A new compound has been found that kills acute lymphoblastic leukemia (ALL) involving the gene TAL-1, a recent study suggests.

TAL-1 is a common form of T-cell ALL (T-ALL), which accounts for 15% of all childhood cases of ALL. The new compound, called GSK-J4, was originally created for pharmaceutical research and has never been used as a form of cancer therapy previously.

"It's very exciting because this is the first time anyone has found a potential personalized treatment for this aggressive disease," said senior author Marjorie Brand. "Unlike current therapies, ours targets the offending gene without harming the rest of the body."

Unfortunately, current treatments involve harsh forms of chemotherapy that increase the risk of secondary cancers later in life, as well as stunting the growth of children. Additionally, patients who experience cancer recurrence after treatment are likely to die soon after.

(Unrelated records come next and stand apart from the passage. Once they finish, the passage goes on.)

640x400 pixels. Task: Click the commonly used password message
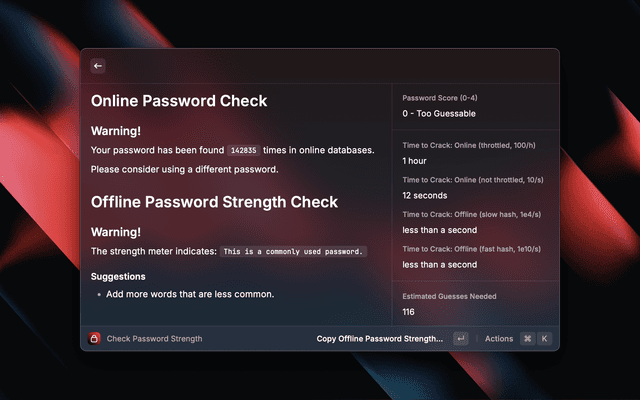[293, 252]
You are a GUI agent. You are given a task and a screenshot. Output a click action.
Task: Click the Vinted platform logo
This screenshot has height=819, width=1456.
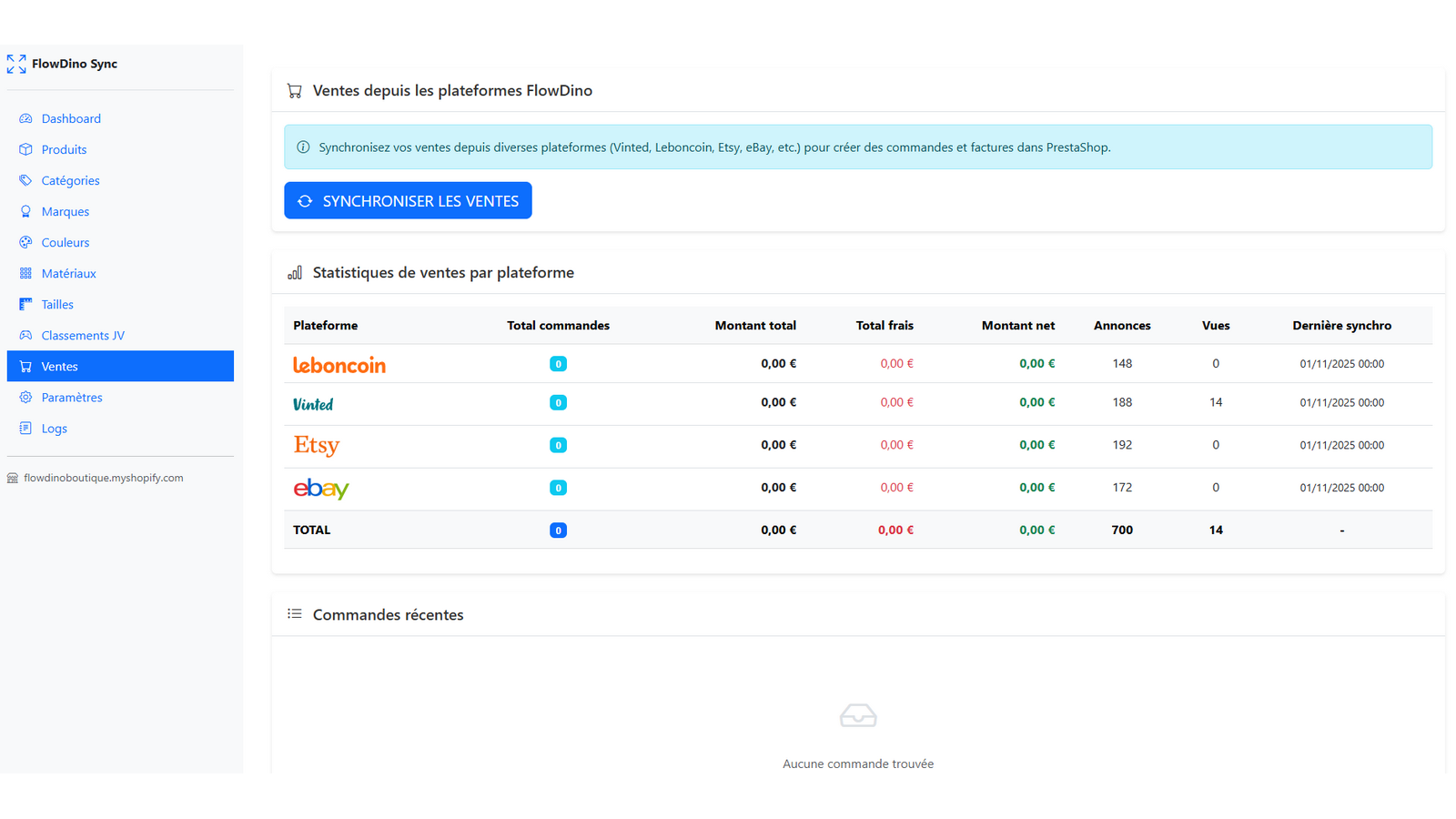(313, 404)
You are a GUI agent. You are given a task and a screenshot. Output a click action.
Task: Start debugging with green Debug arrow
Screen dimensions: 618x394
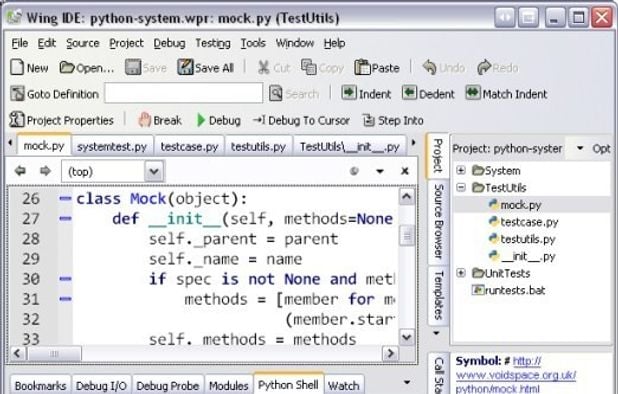click(x=201, y=120)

"With the current treatments, you get a 90% cure rate in some of the T-ALL subtypes," said lead author Aissa Benyoucef. "But in the TAL-1 subtype that we're studying, you get only a 50% cure rate. It's very aggressive."

In order to find better treatment options for TAL-1, researchers at the University of Ottawa needed to explore how it worked on a molecular level.

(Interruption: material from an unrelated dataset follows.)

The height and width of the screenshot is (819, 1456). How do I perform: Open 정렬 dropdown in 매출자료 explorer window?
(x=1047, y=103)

Under certain circumstances, the TAL-1 gene activates certain genes that make white blood cells grow uncontrollably. This allows TAL-1 to transform cells that will eventually become T-cells into cancer cells.

These cancerous cells will eventually spread throughout the body and blood, causing leukemia.

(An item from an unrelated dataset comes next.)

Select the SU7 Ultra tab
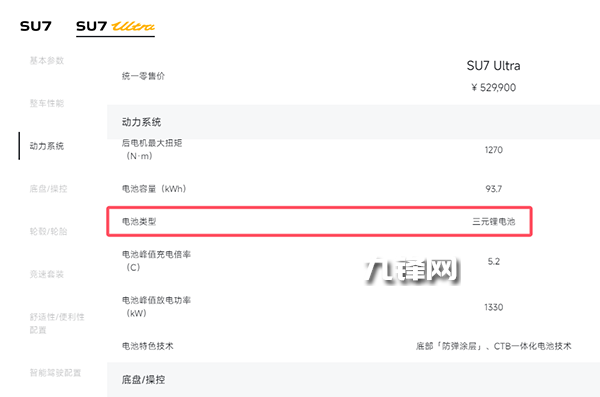Viewport: 600px width, 397px height. [x=115, y=26]
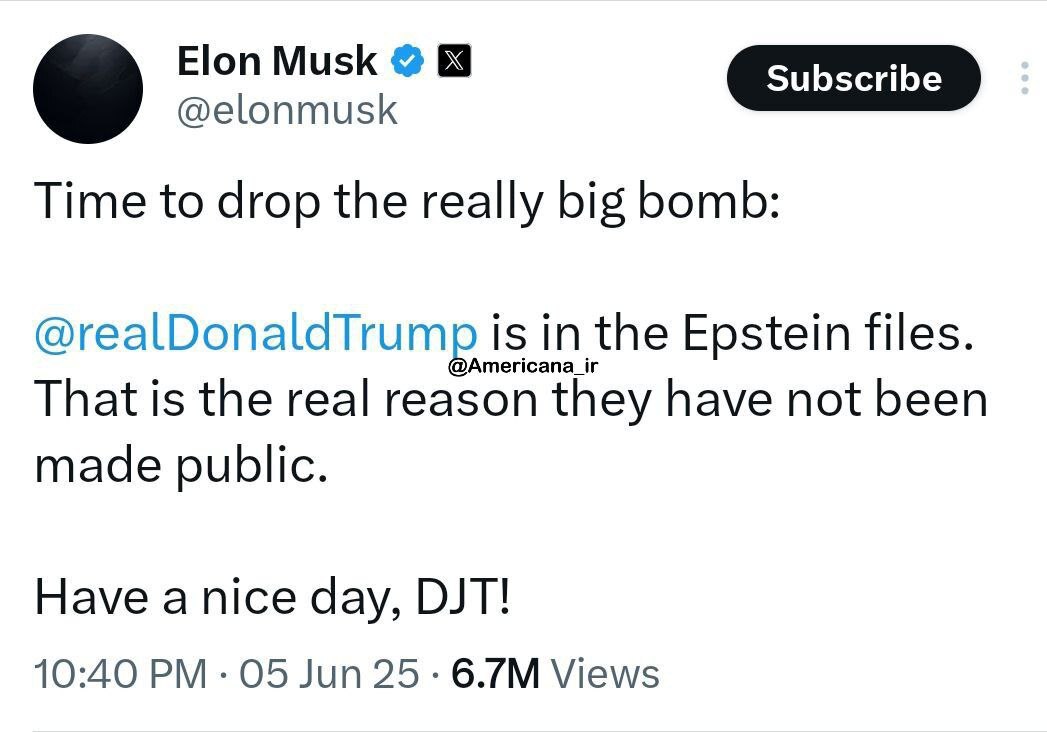1047x732 pixels.
Task: Open the 6.7M view count
Action: click(x=496, y=674)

During a study published in Genes & Development, researchers found that in order for TAL-1 to produce cancerous cells, it requires the enzyme UTX.

With the help of the compound GSK-J4, which has the ability to turn off UTX, the growth of the TAL-1 cancer cells were stopped. These findings were tested in mouse models injected with human cells from TAL-1 type leukemia.

The mice were then treated with GSK-J4 over a 3-week period. During this time, researchers found the amount of cancerous cells in bone marrow decreased by 80%. Furthermore, it left the non-cancerous healthy cells unharmed with no short-term effects on other organs within the body.

"While our study is a proof of concept, these promising results might one day lead to a similar targeted treatment for humans," said second author Carmen Palii.

This treatment specifically worked only for TAL-1 subtype, and not any other types of T-ALL. By transplanting cancer cells from human patients into normal mice, the authors showed that the compound can kill leukemia quickly, efficiently, and with no short-term side effects.